Aside from oil, dark smoke may also be a sign of your fuel system running too rich or too lean. Again, a trained mechanic will be able to identify and solve the issue.
White smoke, on the other hand, could indicate that coolant has escaped into one more of the engine’s cylinders.
4. Knocking or Other Sounds
Anyone who has driven a vehicle for some time will be familiar with its sounds. You may even stop noticing those sounds after a few days or weeks.
However, when you hear strange sounds coming from a truck engine, it’s time to pay attention. Knocking sounds are among the most serious indicators of engine problems. They may be caused by too much space between the piston and the cylinder bore and need to be addressed immediately. Broken piston rings tend to cause rattling sounds, whilst valve train issues generally result in chattering sounds.
If you think your truck is starting to sound different, consult a professional straight away.
5. Lack of Acceleration
Granted, trucks are not racing cars, but most heavy truck engines are powerful enough to respond quickly when your foot hits the accelerator.
Again, with time, you get used to how your vehicle picks up speed.
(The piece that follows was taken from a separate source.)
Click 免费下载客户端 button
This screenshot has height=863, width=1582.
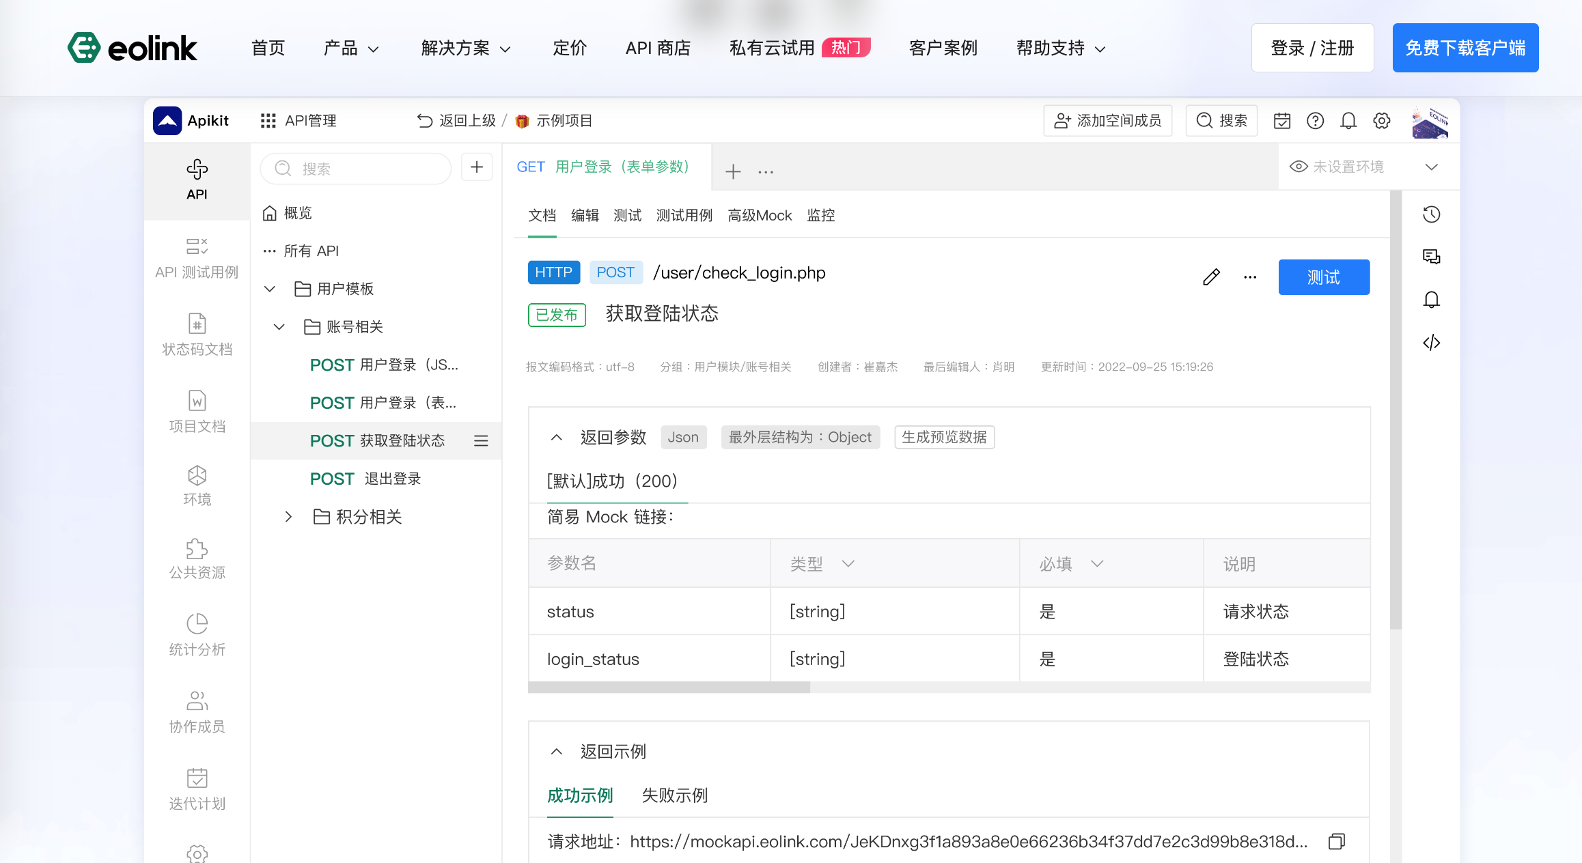1465,48
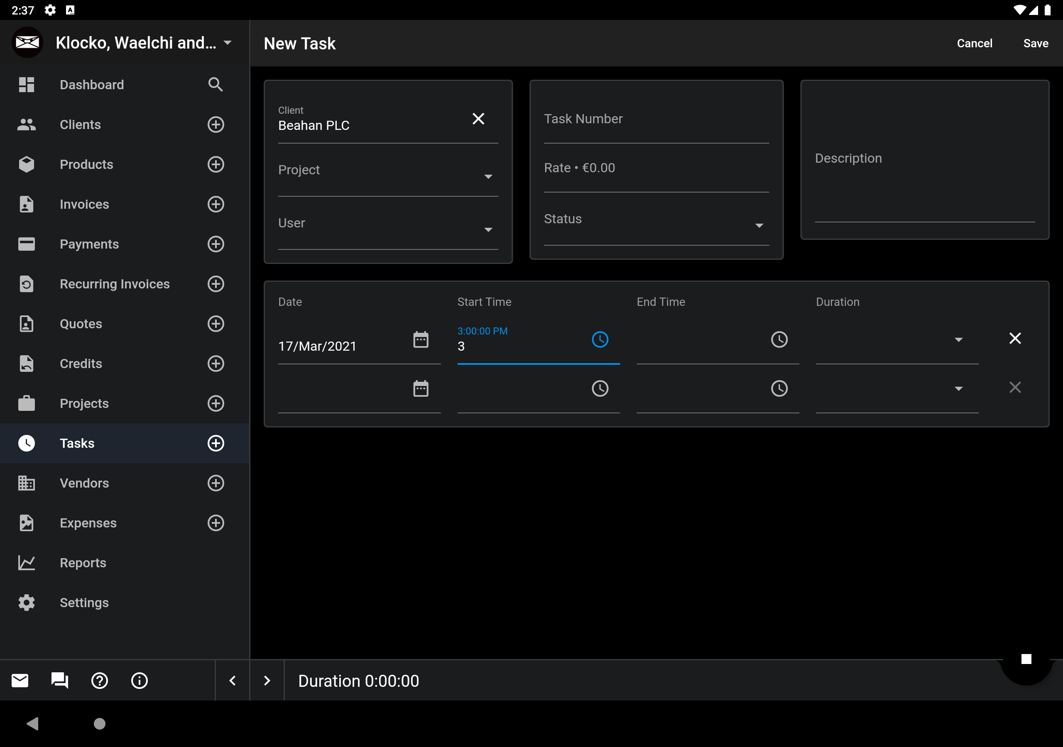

If you’re suddenly struggling to accelerate, your truck may be losing compression. Potential reasons for loss of compression include worn-out piston rings, a blown head gasket, or a crack in the cylinder head.
Your mechanic will run a series of tests to identify the issue and advice on the best course of action.
Modern trucks are built to last millions of miles and years on end. However, that doesn’t mean they will never require maintenance, including an engine overhaul. Understanding the signs that may indicate the need for an overhaul will help you minimize the costs associated with the job and keep your truck running smoothly.